La question du genre

Resident Evil 4 est avant tout un jeu d’action, et c’est surtout sur cet aspect que je me pencherai. Mais c’est aussi, il faut le signaler en passant, un jeu d’aventure, ce qui le lie aux autres épisodes de la série. Les précédents Resident Evil sont d’abord des jeux d’aventure : dans une certaine mesure le survival horror, avec ses énigmes parfois tordues est « l’enfant » du jeu d’aventure classique, un enfant qui aurait un certain penchant pour l’action. Resident Evil 4 a plus qu’inversé les proportions ; les énigmes sont simples, et servent avant tout de clin d’œil au connaisseur de la série, où de but pour l’action : aller chercher tel objet implique de trucider tant de zombies, nous ne sommes pas si loin des cartes magnétiques de Doom. Deux autres aspects du gameplay sont à noter.
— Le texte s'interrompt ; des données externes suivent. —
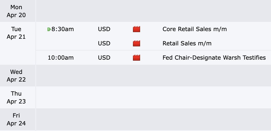Click the empty Monday Apr 20 events row
The image size is (271, 131).
click(153, 11)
Même si la progression sur la carte est linéaire (à peine peut-on à un moment précis choisir deux routes, aussi terrifiantes l’une que l’autre d’ailleurs), le joueur explore les niveaux à la recherche d’armes, de positions avantageuses pour initier le combat, ou de trésors cachés, qui invitent le joueur à être attentif à son environnement. Une fois les salles vidées de leur ennemi, Léon se transforme en pilleur. Ces trésors permettent d’acheter des armes, et de les améliorer, ce qui nous amène au deuxième aspect évoqué. A la manière des Castlevania, Resident Evil 4 mélange l’action à des mécanismes propres au RPG : à mesure que le jeu progresse, le personnage devient plus fort, ce qui lui permet évidemment de se confronter à des ennemis de plus en plus puissants. Ces caractéristiques expliquent que le joueur puisse prendre le temps de changer d’arme à travers un menu. Il ne s’agit pas de tester ses réflexes, mais bien de lui laisser gérer son équipement, en toute connaissance de cause. Bien sûr, lors des combats, si le bouton Y permet d’arrêter le temps pour réfléchir à la prochaine arme à utiliser, dans le feu de l’action, le joueur est parfois sujet à une perte de sang-froid. Il faut dire que Resident Evil 4 propose des combats au rythme particulièrement soutenu.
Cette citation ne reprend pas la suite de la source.